Task to complete
Exclude the pictures and set down, unaltered, the lines from the one that holds "You are a computer-use" through the end of the data.

(Information Opens)

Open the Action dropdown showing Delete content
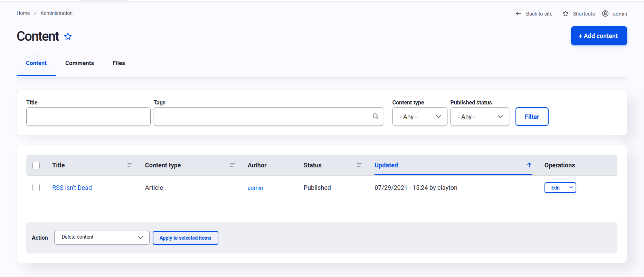point(102,238)
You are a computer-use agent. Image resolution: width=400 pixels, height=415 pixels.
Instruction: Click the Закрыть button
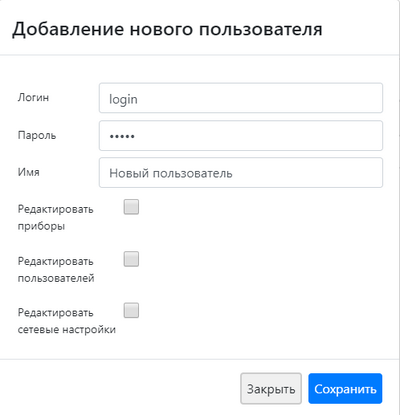pos(271,389)
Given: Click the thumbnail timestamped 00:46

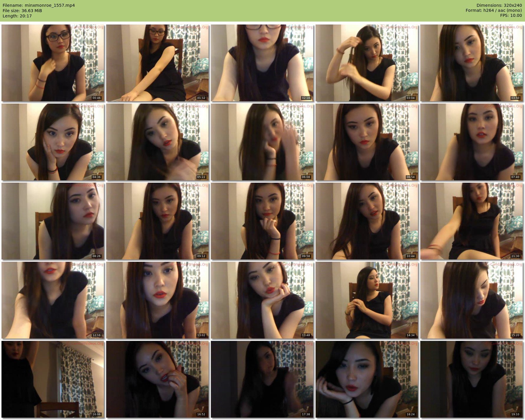Looking at the screenshot, I should tap(53, 63).
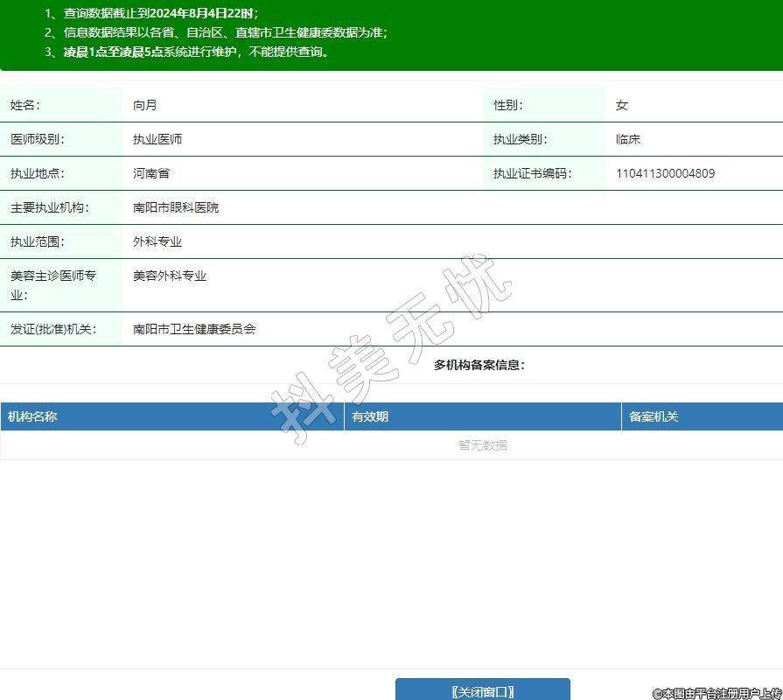783x700 pixels.
Task: Click the 河南省 practice location value
Action: tap(151, 173)
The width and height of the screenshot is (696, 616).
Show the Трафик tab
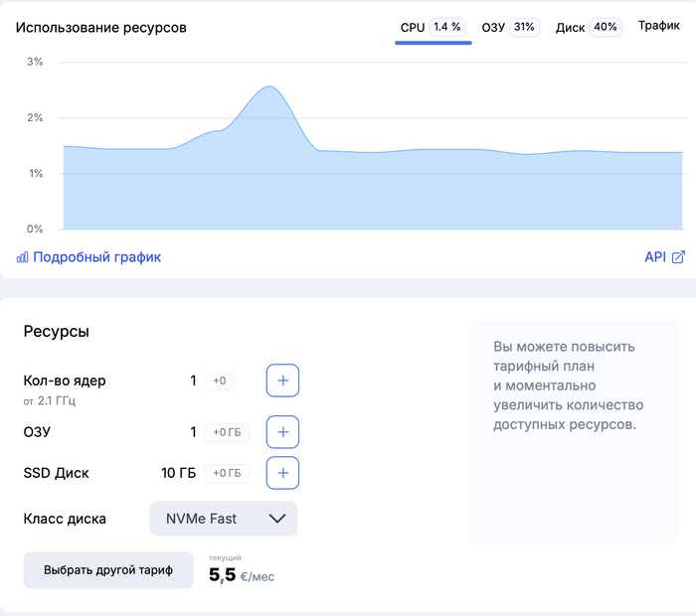659,26
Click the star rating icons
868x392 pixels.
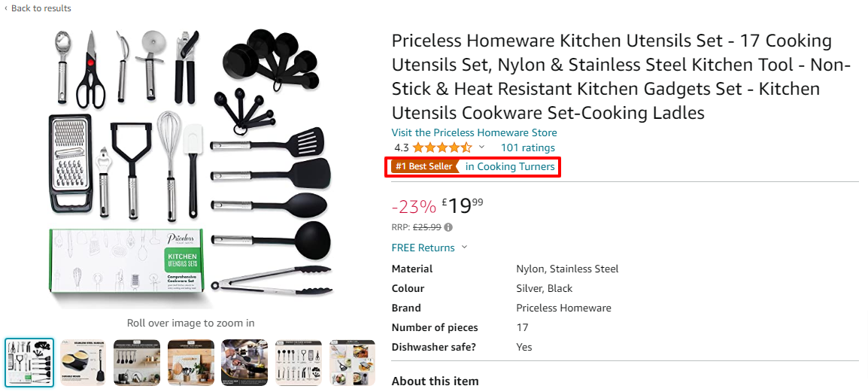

(Information Closes)

Written reply
You are a computer-use agent. Image resolution: width=400 pixels, height=415 pixels.
Instruction: Click the Закрыть button
pos(271,389)
Given: Click the thumbnail timestamped 00:46

Looking at the screenshot, I should tap(53, 63).
783x700 pixels.
Task: Click the 河南省 practice location value
Action: tap(151, 173)
The width and height of the screenshot is (696, 616).
Show the Трафик tab
659,26
Click the star rating icons
868x392 pixels.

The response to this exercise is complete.